Beisatz: Verbliebene unwesentliche Delle am Kotflügel - Schikaneeinwendung gerechtfertigt. (T3)

TE OGH 1982-03-24 3 Ob 667/81

TE OGH 1982-04-15 8 Ob 501/82

Veröff: RZ 1983/41 S 187

TE OGH 1982-12-01 3 Ob 645/82

nur T1

TE OGH 1983-08-31 1 Ob 617/83

Veröff: RdW 1984,41

TE OGH 1986-06-17 2 Ob 656/84

TE OGH 1988-09-27 4 Ob 1522/88

Vgl auch

TE OGH 1988-10-25 4 Ob 592/88

Beisatz: Darauf, ob der Werkunternehmer nur eine oder mehrere Rechnungen legt, kommt es in diesem Zusammenhang nicht an; entscheidend ist nur, ob der Werklohn für eine als Einheit zu bewertende Gesamtleistung verlangt wird. (T4)

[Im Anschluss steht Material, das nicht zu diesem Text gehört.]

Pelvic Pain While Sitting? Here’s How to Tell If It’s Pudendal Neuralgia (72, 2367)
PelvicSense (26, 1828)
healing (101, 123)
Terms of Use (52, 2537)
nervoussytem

TE OGH 1989-09-12 2 Ob 528/89

Beis wie T4

TE OGH 1990-05-16 3 Ob 1512/90

Auch

TE OGH 1990-04-25 2 Ob 530/90

Veröff: ecolex 1990,677

TE OGH 1992-11-10 4 Ob 548/92

Aber; Beisatz: Der Übernehmer (Besteller) hat nicht das Recht, wegen des Vorliegens bloß unerheblicher Mängel die Gegenleistung zurückzuhalten. (T5)

TE OGH 1998-04-28 10 Ob 77/98s

Auch

TE OGH 1998-11-24 10 Ob 384/98p

Auch

TE OGH 1999-07-14 3 Ob 291/97h

Vgl auch

TE OGH 1999-11-18 2 Ob 320/99v

Vgl auch

TE OGH 2002-12-17 5 Ob 200/02a

Vgl; Beisatz: Nur auf den restlichen Werklohn kommt es für Frage des Zurückbehaltungsrechts an. (T6)

TE OGH 2005-06-28 10 Ob 45/05y

Auch

TE OGH 2005-06-30 3 Ob 150/04m

Auch; Beisatz: Ein Zurückbehaltungsrecht besteht nach ständiger Rechtsprechung dann nicht, wenn der Besteller die Behebung der Mängel durch den Unternehmer nicht mehr zulässt oder sie geradezu vereitelt hat, weiters bei ganz unbedeutenden Mängeln, vor allem, wenn die Ausübung dieses Rechts zur Schikane ausartete. Verstanden wird darunter ein krasses Missverhältnis zwischen dem (Rest)Werklohn und dem Aufwand zur Mängelbehebung. (T7)

TE OGH 2005-07-14 6 Ob 80/05s

Beisatz: Das volle Leistungsverweigerungsrecht besteht nicht, wenn von einem Missverhältnis zwischen den vom Gewährleistungsberechtigten verfolgten Interessen an der Leistungsverweigerung und dem Interesse des Werkunternehmers an der Bezahlung des Werklohns für den mängelfreien Teil des Werks auszugehen ist. Hier: Missbräuchliche Rechtsausübung, wenn das hergestellte Werk in Gebrauch genommen wurde und die Mängelbehebung keine besonderen Fachkenntnisse und kein besonderes Vertrauensverhältnis zwischen den Vertragsparteien zur Voraussetzung hat. (T8)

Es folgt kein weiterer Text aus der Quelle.